The jam was organized a few months ago, when brewer, bartender and visual artist Mike Miglietta asked Hadley if she’d be willing to play an afternoon banjo set at the brewery. Since Owner and Brewmaster Matt Westfall opened the brewery two years ago, Counter Weight has held regular art exhibitions and installations supporting artists who work at the brewery and in the region. This seemed like a natural extension.
But Hadley demurred. A doctoral student, pub manager, and longtime banjo player learning “mostly by ear,” she said she didn’t feel quite comfortable enough to play by herself. She countered with a different proposal: What if she could organize a bluegrass jam with banjo, guitar, and fiddle players from the area, to soak the brewery in the annals of folk for a few hours.
Miglietta jumped at the opportunity. After a dry run a few months ago, the two have tried to turn it into an informal monthly event, with a three-hour jam closing out the final Sunday afternoon of the month.
Anyone who plays is welcome, Hadley said—which is one of her favorite parts. As players roll in and cycle out, she and others end up learning new tunes. Like The Hog Ran Through The Fence, Yoke and All, for which she bowed her neck reverently over her banjo, tapping a boot in four-four time on the ground. Or Walk Chalk Chicken with a Necktie On, a folk tune that fiddle player Christina Crowder proposed early in the set, sending the first few shrill, almost brassy notes into the hoppy air before others in the circle joined in.
“Old time jams are really beautiful because it brings together people from a lot of different traditions of old time,” said Hadley, running downstairs to fill her growler with the Headway IPA. “I learn mostly by ear off of the Harry Smith folk anthology albums more than anything else, but other people had actually teachers. So it’s always fun to see that. Old time for me is really important, because it’s all about the community in a way that it’s not in many, many other jam contexts.”
“You get a profound sense of the tradition that you’re taking part of, and taking a very active part in shaping,” she added.
Back upstairs, musicians were cycling in and out. As Poole switched from concertina to fiddle and back again, sending a breathy sound into the circle, guitarists David Heiser and Steve Curtis joined in for a few pieces, swinging with the music as they stood on the outskirts of the circle.
“I only had an hour—I had to squeeze this between events—but I had to get my jam fix in,” said Heiser, grinning. Not even a meter away, both Phillips and Hadley had closed their eyes as they played. Crowder bowed her head and brandished her string, as if about to conjure up something magical.

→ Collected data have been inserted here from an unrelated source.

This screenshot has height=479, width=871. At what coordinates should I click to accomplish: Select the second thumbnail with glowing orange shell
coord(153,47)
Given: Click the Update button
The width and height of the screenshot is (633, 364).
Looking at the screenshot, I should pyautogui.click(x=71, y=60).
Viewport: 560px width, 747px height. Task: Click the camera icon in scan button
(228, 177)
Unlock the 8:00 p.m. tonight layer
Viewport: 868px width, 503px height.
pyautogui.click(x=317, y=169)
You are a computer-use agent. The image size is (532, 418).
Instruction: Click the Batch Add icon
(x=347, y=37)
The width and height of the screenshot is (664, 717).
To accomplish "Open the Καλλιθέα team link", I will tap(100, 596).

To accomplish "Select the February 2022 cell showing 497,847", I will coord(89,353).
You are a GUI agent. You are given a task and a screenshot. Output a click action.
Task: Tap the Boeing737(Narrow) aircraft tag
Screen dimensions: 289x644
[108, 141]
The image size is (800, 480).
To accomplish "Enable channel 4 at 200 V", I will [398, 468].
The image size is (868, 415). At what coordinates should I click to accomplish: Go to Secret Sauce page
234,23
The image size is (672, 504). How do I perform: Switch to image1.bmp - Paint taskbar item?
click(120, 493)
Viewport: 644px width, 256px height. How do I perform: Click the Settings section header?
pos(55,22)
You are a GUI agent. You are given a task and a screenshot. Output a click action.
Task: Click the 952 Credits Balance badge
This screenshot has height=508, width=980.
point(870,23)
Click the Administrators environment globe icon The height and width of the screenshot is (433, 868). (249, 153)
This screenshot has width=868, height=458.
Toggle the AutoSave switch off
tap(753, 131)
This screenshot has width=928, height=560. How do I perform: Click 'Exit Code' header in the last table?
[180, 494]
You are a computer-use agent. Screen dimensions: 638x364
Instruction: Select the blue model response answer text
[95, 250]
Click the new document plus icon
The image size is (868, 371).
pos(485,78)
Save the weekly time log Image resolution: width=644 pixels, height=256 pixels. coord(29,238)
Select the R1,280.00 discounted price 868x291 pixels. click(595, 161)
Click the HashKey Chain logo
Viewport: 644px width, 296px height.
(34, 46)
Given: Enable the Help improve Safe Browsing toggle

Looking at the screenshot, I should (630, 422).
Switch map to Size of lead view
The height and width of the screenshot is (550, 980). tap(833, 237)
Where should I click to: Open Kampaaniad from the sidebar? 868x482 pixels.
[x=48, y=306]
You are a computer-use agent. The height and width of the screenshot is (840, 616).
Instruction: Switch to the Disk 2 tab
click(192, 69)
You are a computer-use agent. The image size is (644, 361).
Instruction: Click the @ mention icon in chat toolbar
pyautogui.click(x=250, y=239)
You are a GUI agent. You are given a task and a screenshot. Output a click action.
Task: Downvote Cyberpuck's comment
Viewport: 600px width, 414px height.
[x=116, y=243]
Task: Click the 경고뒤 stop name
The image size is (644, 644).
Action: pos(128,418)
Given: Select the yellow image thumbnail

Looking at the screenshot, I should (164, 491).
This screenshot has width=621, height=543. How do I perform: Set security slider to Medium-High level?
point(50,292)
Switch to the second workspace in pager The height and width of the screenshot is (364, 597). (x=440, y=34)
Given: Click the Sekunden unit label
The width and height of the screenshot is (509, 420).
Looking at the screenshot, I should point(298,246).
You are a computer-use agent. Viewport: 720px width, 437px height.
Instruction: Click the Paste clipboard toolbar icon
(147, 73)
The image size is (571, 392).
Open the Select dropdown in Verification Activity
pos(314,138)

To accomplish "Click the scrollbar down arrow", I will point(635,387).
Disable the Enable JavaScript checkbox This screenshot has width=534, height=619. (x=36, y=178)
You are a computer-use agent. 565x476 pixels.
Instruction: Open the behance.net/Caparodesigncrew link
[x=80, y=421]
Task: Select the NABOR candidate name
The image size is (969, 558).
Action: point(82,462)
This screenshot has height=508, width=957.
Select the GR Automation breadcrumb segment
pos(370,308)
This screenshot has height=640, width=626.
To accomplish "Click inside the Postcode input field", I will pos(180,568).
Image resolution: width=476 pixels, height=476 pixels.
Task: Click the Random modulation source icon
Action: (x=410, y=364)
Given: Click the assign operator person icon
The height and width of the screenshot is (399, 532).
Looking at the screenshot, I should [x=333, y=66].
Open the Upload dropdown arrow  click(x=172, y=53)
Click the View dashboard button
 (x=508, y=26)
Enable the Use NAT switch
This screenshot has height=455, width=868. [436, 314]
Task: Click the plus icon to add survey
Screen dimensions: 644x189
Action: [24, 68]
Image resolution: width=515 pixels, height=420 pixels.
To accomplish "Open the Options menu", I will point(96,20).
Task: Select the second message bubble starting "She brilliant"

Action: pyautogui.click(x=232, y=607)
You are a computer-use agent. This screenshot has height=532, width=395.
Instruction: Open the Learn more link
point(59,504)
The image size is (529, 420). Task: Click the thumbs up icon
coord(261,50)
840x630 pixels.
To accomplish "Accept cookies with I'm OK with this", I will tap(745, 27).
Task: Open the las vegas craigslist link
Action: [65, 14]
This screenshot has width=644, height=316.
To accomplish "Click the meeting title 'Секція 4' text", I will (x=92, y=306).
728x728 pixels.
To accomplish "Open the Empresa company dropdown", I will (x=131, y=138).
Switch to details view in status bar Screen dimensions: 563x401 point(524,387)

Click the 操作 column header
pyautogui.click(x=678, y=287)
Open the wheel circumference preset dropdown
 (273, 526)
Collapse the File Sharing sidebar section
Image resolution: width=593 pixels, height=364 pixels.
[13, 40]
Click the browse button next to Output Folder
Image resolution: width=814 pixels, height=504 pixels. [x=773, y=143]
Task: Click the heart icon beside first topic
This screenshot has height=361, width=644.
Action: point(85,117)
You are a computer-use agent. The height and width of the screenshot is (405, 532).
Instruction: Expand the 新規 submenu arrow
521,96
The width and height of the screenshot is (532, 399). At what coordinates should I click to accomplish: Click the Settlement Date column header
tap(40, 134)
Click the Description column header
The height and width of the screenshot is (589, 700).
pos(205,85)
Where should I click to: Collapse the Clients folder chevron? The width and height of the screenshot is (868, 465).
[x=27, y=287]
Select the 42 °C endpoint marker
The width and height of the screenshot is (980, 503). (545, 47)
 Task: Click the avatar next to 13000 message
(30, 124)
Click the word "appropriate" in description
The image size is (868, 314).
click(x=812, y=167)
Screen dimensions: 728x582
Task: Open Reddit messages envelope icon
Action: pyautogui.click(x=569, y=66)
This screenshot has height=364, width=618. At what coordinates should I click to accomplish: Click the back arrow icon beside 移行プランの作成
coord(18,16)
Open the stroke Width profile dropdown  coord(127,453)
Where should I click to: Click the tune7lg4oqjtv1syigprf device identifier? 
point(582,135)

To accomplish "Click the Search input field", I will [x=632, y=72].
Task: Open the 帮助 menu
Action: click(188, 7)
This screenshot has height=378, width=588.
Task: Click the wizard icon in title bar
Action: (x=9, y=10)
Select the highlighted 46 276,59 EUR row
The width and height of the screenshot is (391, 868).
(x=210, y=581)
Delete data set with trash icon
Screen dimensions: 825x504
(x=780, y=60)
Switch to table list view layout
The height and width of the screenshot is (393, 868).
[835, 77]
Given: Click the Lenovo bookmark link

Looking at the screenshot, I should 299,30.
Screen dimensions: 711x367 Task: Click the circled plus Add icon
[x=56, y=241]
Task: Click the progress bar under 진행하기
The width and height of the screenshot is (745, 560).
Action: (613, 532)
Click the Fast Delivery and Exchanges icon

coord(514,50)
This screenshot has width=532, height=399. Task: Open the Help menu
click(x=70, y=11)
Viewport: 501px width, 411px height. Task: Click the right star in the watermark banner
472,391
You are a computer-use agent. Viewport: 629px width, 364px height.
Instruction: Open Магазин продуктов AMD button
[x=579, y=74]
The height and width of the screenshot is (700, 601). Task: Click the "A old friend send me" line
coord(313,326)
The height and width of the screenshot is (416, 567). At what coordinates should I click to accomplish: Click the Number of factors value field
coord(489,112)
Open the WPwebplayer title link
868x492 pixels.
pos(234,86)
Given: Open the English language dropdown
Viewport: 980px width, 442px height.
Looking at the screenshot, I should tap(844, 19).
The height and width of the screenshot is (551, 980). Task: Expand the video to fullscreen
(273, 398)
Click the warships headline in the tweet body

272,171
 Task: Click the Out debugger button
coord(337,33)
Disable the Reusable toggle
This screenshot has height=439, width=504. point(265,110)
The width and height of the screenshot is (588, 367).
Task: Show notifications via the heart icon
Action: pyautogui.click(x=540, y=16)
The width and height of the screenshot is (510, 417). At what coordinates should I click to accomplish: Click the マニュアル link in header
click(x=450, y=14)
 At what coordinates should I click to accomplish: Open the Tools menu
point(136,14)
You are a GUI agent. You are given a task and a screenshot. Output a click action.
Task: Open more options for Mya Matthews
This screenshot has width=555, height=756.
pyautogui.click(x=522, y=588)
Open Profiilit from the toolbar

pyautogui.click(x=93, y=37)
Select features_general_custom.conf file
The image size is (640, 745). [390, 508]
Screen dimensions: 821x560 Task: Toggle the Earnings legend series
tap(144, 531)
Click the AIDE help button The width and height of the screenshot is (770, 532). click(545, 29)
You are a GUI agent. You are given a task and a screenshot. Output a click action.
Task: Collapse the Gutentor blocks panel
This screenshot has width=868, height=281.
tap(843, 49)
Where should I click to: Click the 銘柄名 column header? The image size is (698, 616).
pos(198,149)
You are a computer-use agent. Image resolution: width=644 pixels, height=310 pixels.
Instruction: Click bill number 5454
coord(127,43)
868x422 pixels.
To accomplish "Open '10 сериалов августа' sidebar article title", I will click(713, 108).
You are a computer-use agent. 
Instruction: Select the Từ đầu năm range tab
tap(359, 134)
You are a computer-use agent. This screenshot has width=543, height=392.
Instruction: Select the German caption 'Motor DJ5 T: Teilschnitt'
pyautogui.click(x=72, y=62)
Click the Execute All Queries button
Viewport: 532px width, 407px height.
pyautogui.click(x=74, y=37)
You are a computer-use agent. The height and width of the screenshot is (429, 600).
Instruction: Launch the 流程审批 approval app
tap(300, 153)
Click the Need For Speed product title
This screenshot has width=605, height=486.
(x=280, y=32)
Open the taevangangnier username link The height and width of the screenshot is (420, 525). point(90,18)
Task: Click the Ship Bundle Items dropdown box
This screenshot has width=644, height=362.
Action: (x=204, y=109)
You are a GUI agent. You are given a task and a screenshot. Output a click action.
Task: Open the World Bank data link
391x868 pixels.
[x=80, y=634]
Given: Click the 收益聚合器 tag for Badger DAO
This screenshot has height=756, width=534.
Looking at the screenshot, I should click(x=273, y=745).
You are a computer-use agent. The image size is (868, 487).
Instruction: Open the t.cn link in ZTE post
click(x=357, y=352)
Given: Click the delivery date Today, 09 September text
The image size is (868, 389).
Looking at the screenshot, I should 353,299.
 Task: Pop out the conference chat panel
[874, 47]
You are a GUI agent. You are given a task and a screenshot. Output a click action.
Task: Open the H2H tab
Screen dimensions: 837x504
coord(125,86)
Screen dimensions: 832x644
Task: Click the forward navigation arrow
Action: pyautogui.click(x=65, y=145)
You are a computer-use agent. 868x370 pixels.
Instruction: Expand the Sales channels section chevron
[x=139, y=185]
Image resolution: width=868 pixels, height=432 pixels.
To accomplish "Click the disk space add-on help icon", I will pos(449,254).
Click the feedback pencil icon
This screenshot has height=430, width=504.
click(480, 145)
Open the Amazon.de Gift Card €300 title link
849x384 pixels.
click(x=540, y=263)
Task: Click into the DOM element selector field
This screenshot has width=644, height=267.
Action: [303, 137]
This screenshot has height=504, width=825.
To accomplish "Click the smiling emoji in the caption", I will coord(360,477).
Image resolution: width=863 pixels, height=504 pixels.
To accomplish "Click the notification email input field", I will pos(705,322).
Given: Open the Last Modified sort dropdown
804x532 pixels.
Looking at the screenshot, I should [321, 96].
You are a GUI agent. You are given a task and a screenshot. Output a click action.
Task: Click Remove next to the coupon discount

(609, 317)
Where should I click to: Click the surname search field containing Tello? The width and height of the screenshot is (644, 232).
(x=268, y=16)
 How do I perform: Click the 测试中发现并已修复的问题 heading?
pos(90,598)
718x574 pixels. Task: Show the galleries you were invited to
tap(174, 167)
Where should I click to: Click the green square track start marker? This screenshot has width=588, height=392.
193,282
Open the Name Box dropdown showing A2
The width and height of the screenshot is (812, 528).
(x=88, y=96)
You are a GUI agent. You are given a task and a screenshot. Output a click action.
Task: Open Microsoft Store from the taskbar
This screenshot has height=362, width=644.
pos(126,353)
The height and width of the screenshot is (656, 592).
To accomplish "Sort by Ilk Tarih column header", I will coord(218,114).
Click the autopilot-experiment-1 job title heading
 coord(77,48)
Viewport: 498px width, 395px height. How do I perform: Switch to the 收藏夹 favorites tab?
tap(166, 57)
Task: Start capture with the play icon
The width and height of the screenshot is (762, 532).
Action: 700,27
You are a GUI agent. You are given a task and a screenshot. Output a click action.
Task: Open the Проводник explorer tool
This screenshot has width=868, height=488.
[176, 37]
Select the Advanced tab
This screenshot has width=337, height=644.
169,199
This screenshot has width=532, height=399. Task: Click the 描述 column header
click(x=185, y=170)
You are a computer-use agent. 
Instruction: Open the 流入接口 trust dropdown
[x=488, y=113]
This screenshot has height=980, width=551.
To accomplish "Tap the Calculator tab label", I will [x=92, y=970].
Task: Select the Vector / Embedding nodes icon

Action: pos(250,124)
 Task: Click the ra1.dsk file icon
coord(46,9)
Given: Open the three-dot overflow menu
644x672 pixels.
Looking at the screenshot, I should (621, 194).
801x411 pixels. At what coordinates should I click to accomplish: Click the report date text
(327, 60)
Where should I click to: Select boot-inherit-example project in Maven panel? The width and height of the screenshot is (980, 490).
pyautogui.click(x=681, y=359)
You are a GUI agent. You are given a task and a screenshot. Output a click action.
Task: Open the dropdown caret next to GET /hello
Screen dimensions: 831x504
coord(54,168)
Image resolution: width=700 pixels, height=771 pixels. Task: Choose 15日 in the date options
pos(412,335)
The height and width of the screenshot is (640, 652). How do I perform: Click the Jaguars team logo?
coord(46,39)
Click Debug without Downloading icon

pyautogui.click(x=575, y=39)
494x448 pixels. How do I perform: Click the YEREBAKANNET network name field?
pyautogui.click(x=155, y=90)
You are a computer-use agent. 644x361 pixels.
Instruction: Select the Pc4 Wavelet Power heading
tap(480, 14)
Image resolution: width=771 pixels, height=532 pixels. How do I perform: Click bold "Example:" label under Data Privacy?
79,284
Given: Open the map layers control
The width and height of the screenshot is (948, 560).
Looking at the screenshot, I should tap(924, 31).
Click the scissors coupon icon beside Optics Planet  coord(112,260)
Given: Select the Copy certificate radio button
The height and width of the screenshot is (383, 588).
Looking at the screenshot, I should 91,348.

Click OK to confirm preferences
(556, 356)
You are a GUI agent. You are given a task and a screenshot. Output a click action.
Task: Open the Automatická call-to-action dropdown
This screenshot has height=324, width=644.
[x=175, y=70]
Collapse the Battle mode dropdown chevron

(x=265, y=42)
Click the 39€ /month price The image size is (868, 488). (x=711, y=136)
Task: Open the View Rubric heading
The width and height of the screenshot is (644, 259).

“These events are about getting together with a bunch of people and hanging out, playing tunes, pulling things out of your brain, and getting to learn tunes that you don’t know,” she later said as she packed up to head out. “I have my tunes that I know and I play, but after a while they get really boring. So if I have a jam, I can play somebody else’s tunes and learn them on the fly. Eventually, you take over that tune, and it becomes a tune you know how to start. It becomes a living, actual folkloric process. But in real life. It’s today.”
“It’s great to be able to do it in Hamden!” she added. “You know, you can go to festivals in Massachusetts, and New York, and West Virginia, but you don’t have to.”